Neither the PSP nor the MQM-P was allowed to collect zakat and fitra in Ramazan and this year too they have not been allowed to collect hides on Eidul Azha.
According to rules, an organisation must obtain a no-objection certificate from the office of the Karachi commissioner if it wants to collect hides of sacrificial animals.
When contacted, the spokespersons for the two parties said that the charity wings of their respective parties did not apply for a permission to collect hides on Eidul Azha.
Besides the fund collection issue, the two parties are not allowed to open new offices in any part of the city without first informing and getting verbal consent from certain quarters which on several instances cite security and law and order concerns for denying them permission.
Keeping in view the chequered past of the unified MQM, to which a majority of PSP leaders and workers were associated, the two parties have reluctantly agreed to these curbs as they have no option but to make their peace on such issues.
‘Political engineering’
However, both the MQM-P and PSP have a serious problem with the ‘political engineering’ being carried out by certain quarters for what they call “mainstreaming” the city’s politics.
Senior leaders of the two parties, separately, are regularly being called to meetings in safe houses, where instructions are passed in the name of friendly advice to set the future course of their politics.

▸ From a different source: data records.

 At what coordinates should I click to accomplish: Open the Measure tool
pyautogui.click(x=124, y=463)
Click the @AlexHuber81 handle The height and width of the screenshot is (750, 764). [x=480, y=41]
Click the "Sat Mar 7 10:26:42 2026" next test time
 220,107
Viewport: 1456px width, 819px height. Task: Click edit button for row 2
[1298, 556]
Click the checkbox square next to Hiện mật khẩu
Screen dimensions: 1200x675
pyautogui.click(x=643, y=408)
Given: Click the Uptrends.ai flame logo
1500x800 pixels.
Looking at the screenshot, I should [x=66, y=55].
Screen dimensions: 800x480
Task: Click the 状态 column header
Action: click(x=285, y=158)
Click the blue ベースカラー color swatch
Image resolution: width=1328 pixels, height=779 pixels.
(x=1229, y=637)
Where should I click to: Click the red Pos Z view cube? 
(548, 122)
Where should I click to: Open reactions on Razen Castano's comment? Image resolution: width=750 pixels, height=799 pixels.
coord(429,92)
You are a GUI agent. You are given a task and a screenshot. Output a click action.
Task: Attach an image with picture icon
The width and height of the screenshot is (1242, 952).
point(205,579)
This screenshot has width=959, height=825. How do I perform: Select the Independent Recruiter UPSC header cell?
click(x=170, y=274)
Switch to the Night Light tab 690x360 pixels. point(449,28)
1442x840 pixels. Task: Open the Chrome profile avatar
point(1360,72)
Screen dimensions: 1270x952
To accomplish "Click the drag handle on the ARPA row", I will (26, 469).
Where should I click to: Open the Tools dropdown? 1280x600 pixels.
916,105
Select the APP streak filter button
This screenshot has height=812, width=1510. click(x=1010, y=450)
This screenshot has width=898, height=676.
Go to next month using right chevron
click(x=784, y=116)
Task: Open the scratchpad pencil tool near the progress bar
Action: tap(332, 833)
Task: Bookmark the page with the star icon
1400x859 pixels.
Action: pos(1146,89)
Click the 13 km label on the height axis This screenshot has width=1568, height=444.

This time the powers that be are not interested in a merger between the MQM-P and PSP after the failure of a previous attempt in this regard in November 2017. They are more interested in telling them about the advantages of having a merger with the PTI for the “benefit of Karachi”.
Both parties have already communicated the disadvantages of any such act, saying a merger with the PTI will ultimately lead to the revival of Mr Hussain. They tried to convince them that it would be a political suicide and it would only deepen the existing vacuum.
They believe that currently even an electoral alliance with a highly unpopular PTI would hurt their chances in the upcoming local government elections.
For now, the powers that be have assured the two parties that there’s no compulsion but fears are mounting within the PSP and MQM-P that the friendly suggestion may turn into an order after the announcement of the election schedule. For them, the future does not look very bright if the PTI continues to be the establishment’s favourite.